La giornata clou sarà martedì quando nella sede del Nazareno, il premier e segretario del Pd Matteo Renzi a capo della delegazione Dem incontrerà i rappresentanti di tutti i partiti per avviare ufficialmente le consultazioni che poteranno alla scelta del nuovo Capo dello Stato. All'incontro ci saranno tutte le forze politiche tranne il Movimento Cinque Stelle. A rispondere al Pd è Beppe Grillo che prima di recarsi alla kermesse 'la notte dell'onestà' chiude la porta ad ogni trattativa: "I giochi sono fatti, noi non ci fidiamo più di nessuno". E poi facendo sue le parole di Salvatore Borsellino (fratello del giudice Paolo ucciso in un attentato), il comico genovese continua l'affondo: "Per il presidente della Repubblica si tratta con un criminale ai servizi sociali".  

Ma i toni si fanno ancora più duri arrivando anche agli insulti: "Sei un buffoncello che ricatta tutti, vaffa...", gli grida il leader M5s dal palco di piazza del Popolo. Il no dei grillini ad andare alle consultazioni non sembra sorprendere più di tanto i dirigenti democratici: "Ce ne faremo una ragione", replica con una nota secca il vicesegretario Deborah Serracchiani. Il botta e risposta tra Pd e M5s fa capire come l'avvicinarsi delle votazioni (la prima giovedì) faccia salire la tensione nei partiti. E in attesa di capire quando il premier scoprirà le carte, le trattative per arrivare ad una candidatura il più possibile condivisa sono affidate agli ambasciatori democratici ed azzurri. Il premier ha trascorso la giornata a palazzo Chigi mentre Silvio Berlusconi era ad Arcore, entrambi però in contatto perenne con i rispettivi fedelissimi. 

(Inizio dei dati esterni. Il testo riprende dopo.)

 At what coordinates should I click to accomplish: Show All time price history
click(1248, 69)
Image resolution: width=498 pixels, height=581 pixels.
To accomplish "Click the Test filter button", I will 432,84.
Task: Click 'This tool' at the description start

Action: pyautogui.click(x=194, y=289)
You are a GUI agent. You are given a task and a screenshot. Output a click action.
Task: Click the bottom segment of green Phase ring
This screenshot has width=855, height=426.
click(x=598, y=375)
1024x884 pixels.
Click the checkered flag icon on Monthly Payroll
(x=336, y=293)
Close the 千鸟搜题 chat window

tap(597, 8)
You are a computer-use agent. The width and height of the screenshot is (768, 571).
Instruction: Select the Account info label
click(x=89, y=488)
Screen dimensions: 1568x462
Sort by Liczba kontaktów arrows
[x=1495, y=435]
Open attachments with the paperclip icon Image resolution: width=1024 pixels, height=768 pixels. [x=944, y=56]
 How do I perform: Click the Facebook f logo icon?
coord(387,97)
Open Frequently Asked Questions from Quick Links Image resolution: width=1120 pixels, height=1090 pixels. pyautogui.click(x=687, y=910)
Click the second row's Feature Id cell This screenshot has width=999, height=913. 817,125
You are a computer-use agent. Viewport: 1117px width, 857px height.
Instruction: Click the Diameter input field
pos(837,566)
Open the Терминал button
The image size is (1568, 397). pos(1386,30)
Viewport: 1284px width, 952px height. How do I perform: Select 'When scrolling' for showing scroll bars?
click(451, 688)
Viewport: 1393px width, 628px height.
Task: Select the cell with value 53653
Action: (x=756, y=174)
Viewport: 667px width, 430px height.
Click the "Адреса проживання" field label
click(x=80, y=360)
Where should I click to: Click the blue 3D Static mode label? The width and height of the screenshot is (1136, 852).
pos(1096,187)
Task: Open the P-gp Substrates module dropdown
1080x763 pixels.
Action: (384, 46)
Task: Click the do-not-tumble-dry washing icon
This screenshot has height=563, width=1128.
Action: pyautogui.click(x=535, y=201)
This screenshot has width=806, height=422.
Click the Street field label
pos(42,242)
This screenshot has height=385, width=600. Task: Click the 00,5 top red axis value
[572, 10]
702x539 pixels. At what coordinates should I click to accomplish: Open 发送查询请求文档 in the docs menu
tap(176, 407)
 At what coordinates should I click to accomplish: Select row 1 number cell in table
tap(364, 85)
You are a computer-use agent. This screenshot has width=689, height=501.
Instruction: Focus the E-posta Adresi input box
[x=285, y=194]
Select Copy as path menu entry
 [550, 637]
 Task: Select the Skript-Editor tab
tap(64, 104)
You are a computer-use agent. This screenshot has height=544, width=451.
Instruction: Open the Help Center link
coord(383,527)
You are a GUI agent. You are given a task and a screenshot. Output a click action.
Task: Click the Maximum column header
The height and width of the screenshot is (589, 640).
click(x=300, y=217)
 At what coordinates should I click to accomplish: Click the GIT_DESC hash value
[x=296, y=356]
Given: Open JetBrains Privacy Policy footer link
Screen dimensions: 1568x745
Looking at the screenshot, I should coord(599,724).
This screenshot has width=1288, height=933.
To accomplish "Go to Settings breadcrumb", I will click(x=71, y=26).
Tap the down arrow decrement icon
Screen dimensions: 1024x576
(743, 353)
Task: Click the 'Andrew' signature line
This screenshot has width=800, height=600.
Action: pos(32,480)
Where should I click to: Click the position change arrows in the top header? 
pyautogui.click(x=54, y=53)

A tenere le fila delle trattativa sono in particolare Denis Verdini e Luca Lotti. I due, lontano dai palazzi romani, sono al lavoro per scremare il più possibile la lista dei papabili in vista dell'incontro tra Renzi e Berlusconi. La recuperata centralità di Forza Italia con le riforme consente all'ex capo del governo di poter alzare il tiro (con la sponda anche di Area Popolare) ed incalzare il segretario del Pd affinché gli recapiti al più presto la sua scelta.

Ma, al di là di Forza Italia, il lavorio di Renzi e dei suoi uomini si concentra anche nel 'recuperare' il dialogo con la minoranza interna e di fatto serrare i ranghi del Pd per tentare di recuperare il più possibile le spaccature intere ed evitare che si consolidi il fronte Vendola-Civati che lancia il 'candidato Non Nazareno': "Tutti quelli che nel tempo hanno criticato le politiche del governo dovrebbero unirsi", è l'appello che lancia Nicola Fratoianni coordinatore di Sel a cui fa eco il leader Nichi Vedola che invita i pentastellati a non arroccarsi: "Tutti siamo chiamati a dare un contributo e, se avremo pazienza, ciascuno dal suo punto di vista potrà tessere la tela affinché al Quirinale vinca un'idea di democrazia e non un'idea di oligarchia".

L'idea proposta da Vendola e Civati non convince Alfredo D'Attorre: "Non si tratta di fare battaglie minoritarie", spiega il deputato bersaniano che però manda un messaggio chiaro anche a Renzi: "Mi auguro che i gruppi parlamentari non siano messi di fronte a un aut-aut, accompagnato poi da più o meno velate minacce di scioglimento delle Camere". Chi si chiama fuori dai giochi poi è anche Matteo Salvini: "Se i nomi che si leggono sono quelli di Prodi, di Amato e Veltroni possono votarseli loro, ma sicuramente i voti della Lega non li avranno mai".